Uno. Además de ser un mujeriego compulsivo, Jamie Randall (Jake Gyllenhaal) es un vendedor nato que trabaja en un negocio de electrodomésticos hasta que lo echan e ingresa a trabajar al laboratorio Pfizer, el gigante farmacéutico que en 1996, el año, que está ambientada la película, pelea en inferioridad de condiciones el mercado de los antidepresivos con Zoloft, frente al más popular Prozac. La balanza comercial se equilibra cuando Pfizer pone en el mercado el viagra, las famosas pastillitas azules que actúan sobre la impotencia y que desde esa época se venden como pan caliente. De amor y otras adicciones pone en foco las miserias de la industria farmacéutica a través del protagonista, convertido en visitador médico.
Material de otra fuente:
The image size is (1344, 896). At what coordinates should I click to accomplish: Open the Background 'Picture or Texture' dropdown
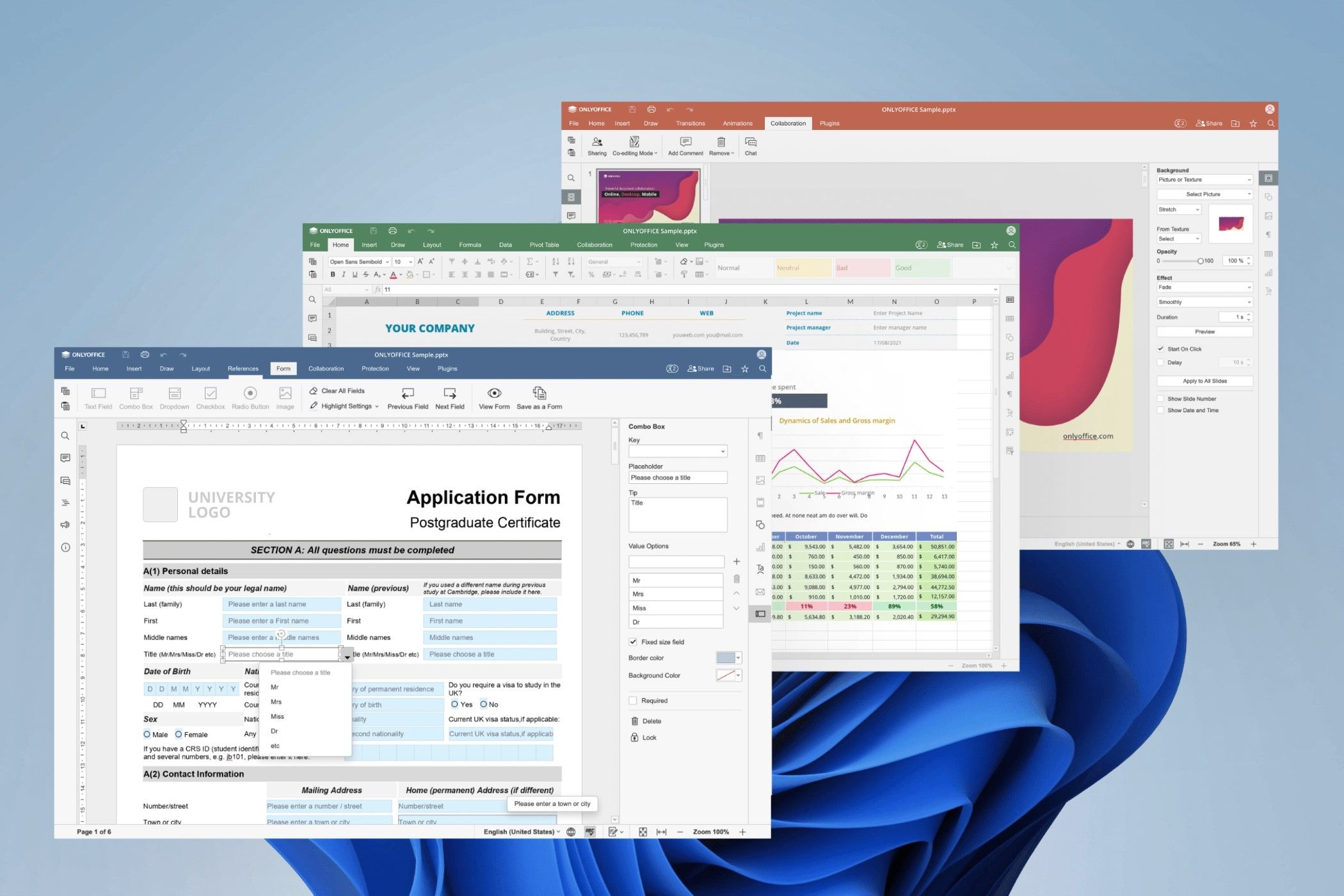tap(1204, 179)
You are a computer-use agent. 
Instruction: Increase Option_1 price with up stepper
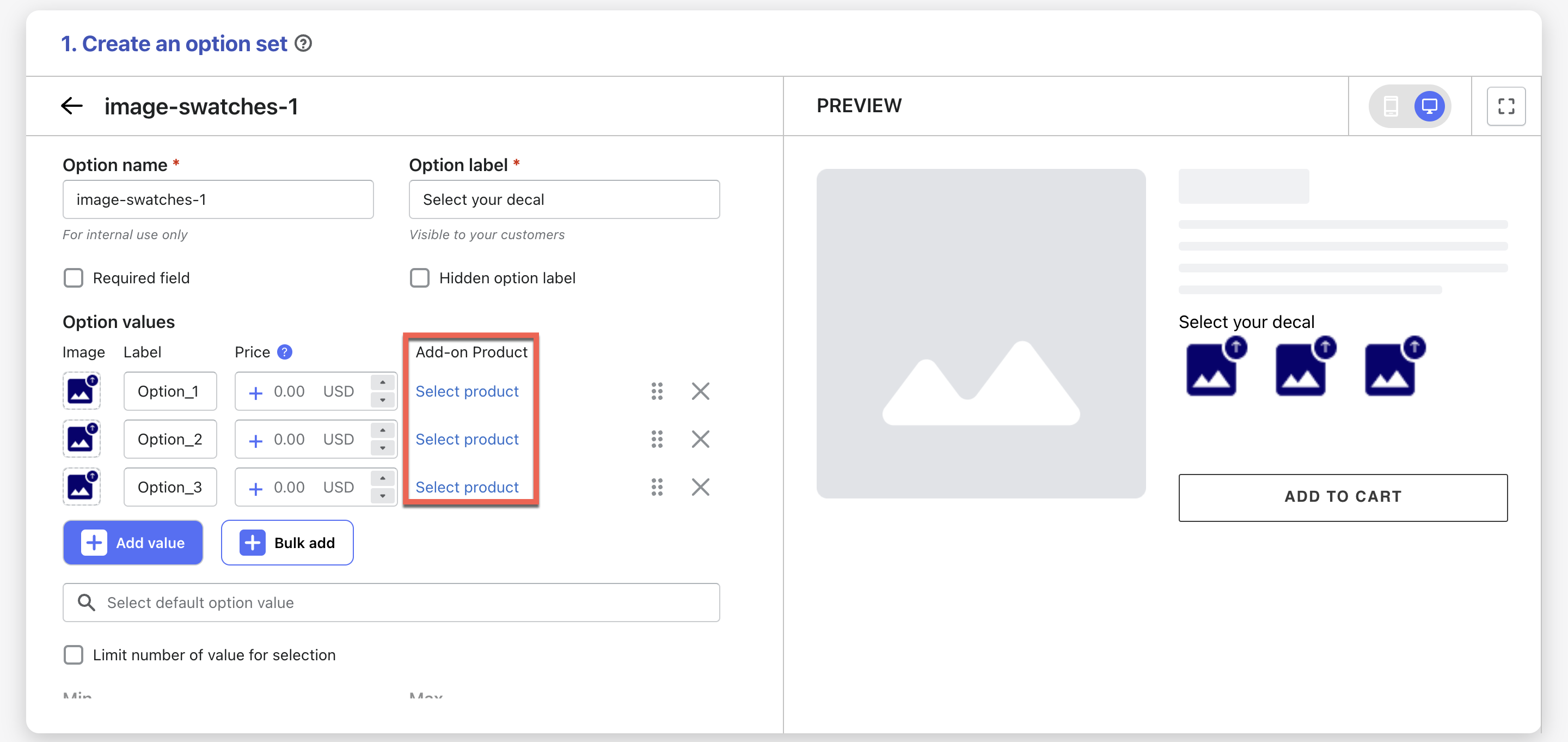point(382,382)
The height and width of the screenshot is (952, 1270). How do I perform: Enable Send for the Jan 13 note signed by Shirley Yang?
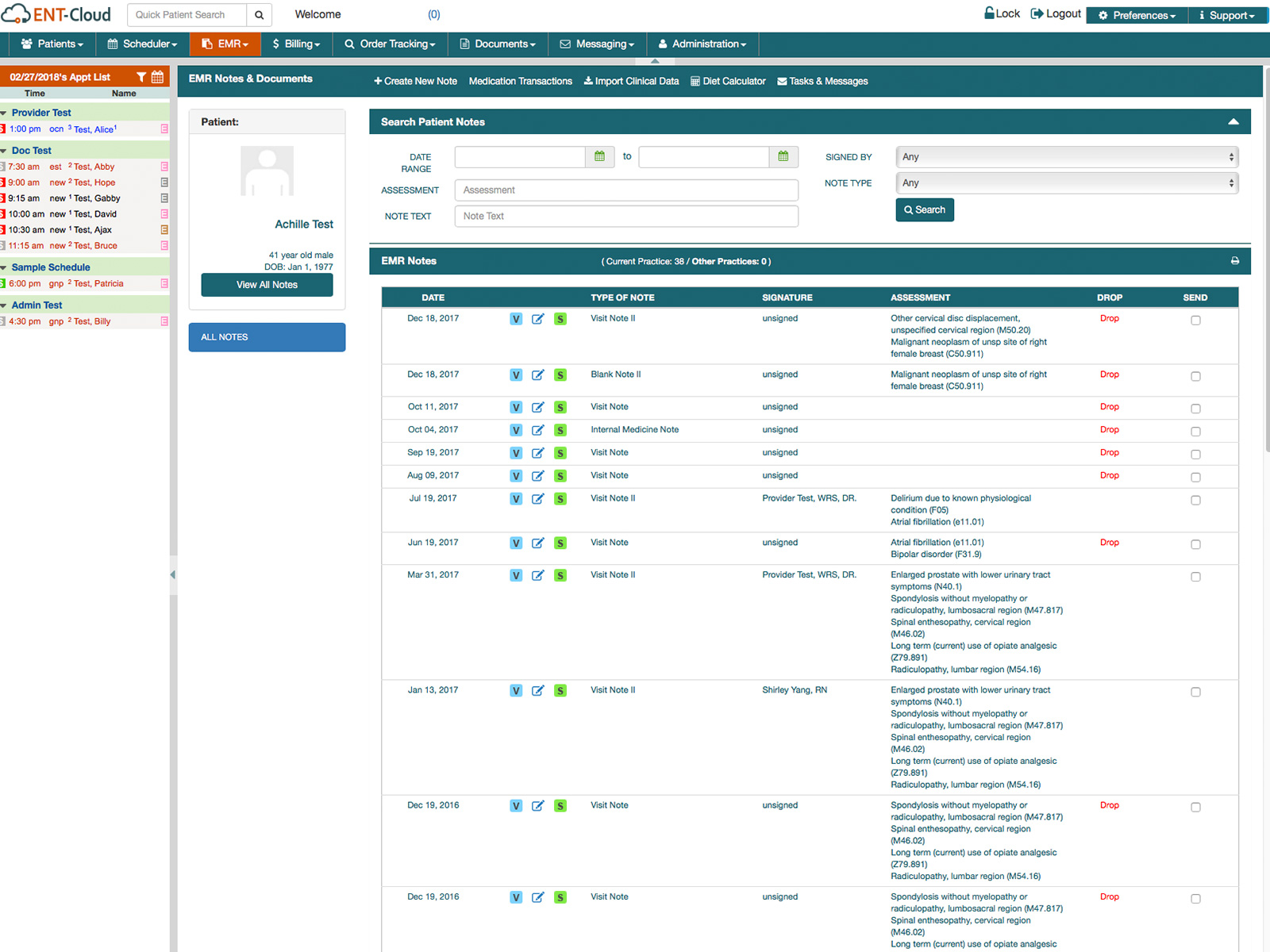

Un negocio que incluye la despiadada lucha por imponer productos a los médicos que aceptan sobornos por recetar medicamentos de determinadas marcas, y a los consumidores, rehenes indefensos frente a un sistema dominado por las corporaciones.

DOS. Maggie Murdock (Anne Hathaway) trabaja como camarera y además, todos los meses lleva a un grupo de enfermos a comprar medicamentos a Canadá, donde los remedios son infinitamente más baratos que en los Estados Unidos. Maggie tiene 26 años, antes fue fotógrafa hasta que se lo impidió el prematuro mal de Parkinson que padece. Es decir, tiene los días contados antes de que la enfermedad haga lo suyo en su cuerpo y en su cerebro. Entre la depresión y las ganas de vivir una vida normal, conoce a Jamie, un chanta egocéntrico, ambicioso y misógino, que sin embargo muestra alguna humanidad. La atracción sexual es fulminante, el amor también, a pesar de que la relación tiene fecha de vencimiento por la devastadora enfermedad de ella. De amor y otras adicciones es un melodramón difícil de digerir, que en su vulgar dramatismo acentúa una y otra vez el tópico de que el amor siempre triunfa.

TRES. Todo esto es De amor…, una ácida visión del negocio de la salud desde el mismo riñón de Hollywood y a la vez, una comedia romántica que explota el avance de una enfermedad devastadora sin ningún prurito. El film de Edward Zwick -un artesano capaz de abordar proyectos bien disímiles como Desafío, Diamante de sangre, El último samurai, Leyendas de pasión-, es una coctelera emocional con varios cambios de registro que por momentos desconcierta, pero que al final arroja un balance favorable, más allá de una historia de amor marcada por la tragedia y los golpes bajos.